We’re the Cops of the World

We’ll spit through the streets of the cities we wreck

And we’ll find you a leader that you can’t elect

Those treaties we signed were a pain in the neck

‘Cause we’re the Cops of the World, boys

We’re the Cops of the World

We’ll smash down your doors, we don’t bother to knock

We’ve done it before, so why all the shock

We’re the biggest and the toughest kids on the block

And we’re the Cops of the World, boys

We’re the Cops of the World

In fairness to the president, the last U.S. troops withdrew from Iraq in December. The Obama Administration has also committed to a full withdrawal of our forces from Afghanistan, but not until the end of 2014. That is too late to generate much energy and enthusiasm among anti-war voters for the 2012 election…. but more than enough to energize those who regard it as a sign of “weakness” to be exploited in cleverly twisted ads.

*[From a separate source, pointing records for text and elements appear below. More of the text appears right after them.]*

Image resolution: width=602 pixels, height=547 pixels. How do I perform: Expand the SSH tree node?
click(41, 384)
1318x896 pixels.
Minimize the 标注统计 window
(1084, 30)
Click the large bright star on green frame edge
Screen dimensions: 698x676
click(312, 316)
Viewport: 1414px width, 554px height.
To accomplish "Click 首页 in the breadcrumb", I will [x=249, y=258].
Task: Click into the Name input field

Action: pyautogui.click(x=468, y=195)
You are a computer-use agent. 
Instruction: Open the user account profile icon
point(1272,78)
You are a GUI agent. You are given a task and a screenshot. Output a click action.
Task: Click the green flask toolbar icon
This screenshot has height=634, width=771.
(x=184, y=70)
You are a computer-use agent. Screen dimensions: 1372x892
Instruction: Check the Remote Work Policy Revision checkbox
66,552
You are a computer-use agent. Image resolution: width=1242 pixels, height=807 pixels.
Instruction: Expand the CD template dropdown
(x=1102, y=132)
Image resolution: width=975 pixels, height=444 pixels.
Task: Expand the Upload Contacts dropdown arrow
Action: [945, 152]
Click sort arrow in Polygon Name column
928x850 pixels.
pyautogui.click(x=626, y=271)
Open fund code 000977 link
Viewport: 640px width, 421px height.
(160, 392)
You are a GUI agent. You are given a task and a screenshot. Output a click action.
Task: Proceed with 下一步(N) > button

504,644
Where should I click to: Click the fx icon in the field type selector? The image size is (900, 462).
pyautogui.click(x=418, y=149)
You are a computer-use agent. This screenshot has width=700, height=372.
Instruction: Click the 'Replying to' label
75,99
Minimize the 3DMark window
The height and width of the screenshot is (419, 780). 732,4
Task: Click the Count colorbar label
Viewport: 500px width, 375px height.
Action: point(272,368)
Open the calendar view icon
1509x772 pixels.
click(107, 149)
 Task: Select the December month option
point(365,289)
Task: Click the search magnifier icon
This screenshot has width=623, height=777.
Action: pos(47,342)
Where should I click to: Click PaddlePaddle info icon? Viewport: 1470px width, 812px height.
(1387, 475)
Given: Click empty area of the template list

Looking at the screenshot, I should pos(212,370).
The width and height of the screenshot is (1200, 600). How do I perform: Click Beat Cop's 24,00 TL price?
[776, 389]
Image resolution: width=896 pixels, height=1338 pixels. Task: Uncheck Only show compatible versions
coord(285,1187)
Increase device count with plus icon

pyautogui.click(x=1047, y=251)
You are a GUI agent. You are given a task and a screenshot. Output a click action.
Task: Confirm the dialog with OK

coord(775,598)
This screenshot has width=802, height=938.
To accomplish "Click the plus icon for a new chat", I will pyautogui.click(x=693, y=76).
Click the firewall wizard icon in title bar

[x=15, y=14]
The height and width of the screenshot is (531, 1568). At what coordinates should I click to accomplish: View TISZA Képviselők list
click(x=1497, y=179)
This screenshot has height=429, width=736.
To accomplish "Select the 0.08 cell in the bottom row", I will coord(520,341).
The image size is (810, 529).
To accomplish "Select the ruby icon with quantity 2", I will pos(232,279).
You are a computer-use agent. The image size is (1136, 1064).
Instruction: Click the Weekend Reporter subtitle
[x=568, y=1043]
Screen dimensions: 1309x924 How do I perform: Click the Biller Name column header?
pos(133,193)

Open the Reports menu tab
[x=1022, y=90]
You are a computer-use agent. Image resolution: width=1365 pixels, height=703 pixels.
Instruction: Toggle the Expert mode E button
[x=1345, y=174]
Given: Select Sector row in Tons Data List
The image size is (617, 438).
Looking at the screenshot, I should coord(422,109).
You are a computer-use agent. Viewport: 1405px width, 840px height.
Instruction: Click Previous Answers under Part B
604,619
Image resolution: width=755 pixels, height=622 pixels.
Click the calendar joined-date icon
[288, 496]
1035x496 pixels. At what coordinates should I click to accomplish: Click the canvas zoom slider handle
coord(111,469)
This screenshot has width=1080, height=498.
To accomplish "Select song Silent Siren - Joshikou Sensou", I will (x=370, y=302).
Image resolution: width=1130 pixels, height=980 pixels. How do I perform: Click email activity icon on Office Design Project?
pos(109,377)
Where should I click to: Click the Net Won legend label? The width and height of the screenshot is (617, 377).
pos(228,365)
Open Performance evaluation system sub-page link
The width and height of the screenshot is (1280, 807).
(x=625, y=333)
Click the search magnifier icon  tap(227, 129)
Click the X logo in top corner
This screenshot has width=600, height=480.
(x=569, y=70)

Michael can be reached at michael@zestoforange.com.    





Tags: , ,

One Response to “On Scott Walker, Money and Enthusiasm”

  1. Jon K Says:

    Technically speaking the American war [in Vietnam] ended in Jan 1973 with the signing of a cease fire. U.S. combat troops left in March 1973. The war, of course, dragged on for another 2 years. It was April 1975 when the last Americans were killed. The U.S. embassy was famously evacuated by helicopter on
    April 30, 1975. See http://www.pbs.org/battlefieldvietnam/timeline/index3.html
    from PBS for the complete timeline. It is incredible to think that Kennedy began the escalation of the war in Vietnam only 16 years after the end of WWII, and it is now almost 40 years after the end of the Vietnam war….I went to Hanoi in 2008 to investigate lead poisoning among children in two nearby rural villages….Everywhere I went, people were very friendly. I asked my traveling companion (a Vietnamese MD who came to the U.S. to study public health) why the people were so nice to an American. He said, “We fought the Chinese for 1000 years, we fought the French for 150 years. We only fought the Americans for 15 years.”

    I just finished, “Once upon a distant war” by William Prochnau, and am just
    beginning “A Bright Shining Lie” by Neil Sheehan. Fascinating and Depressing.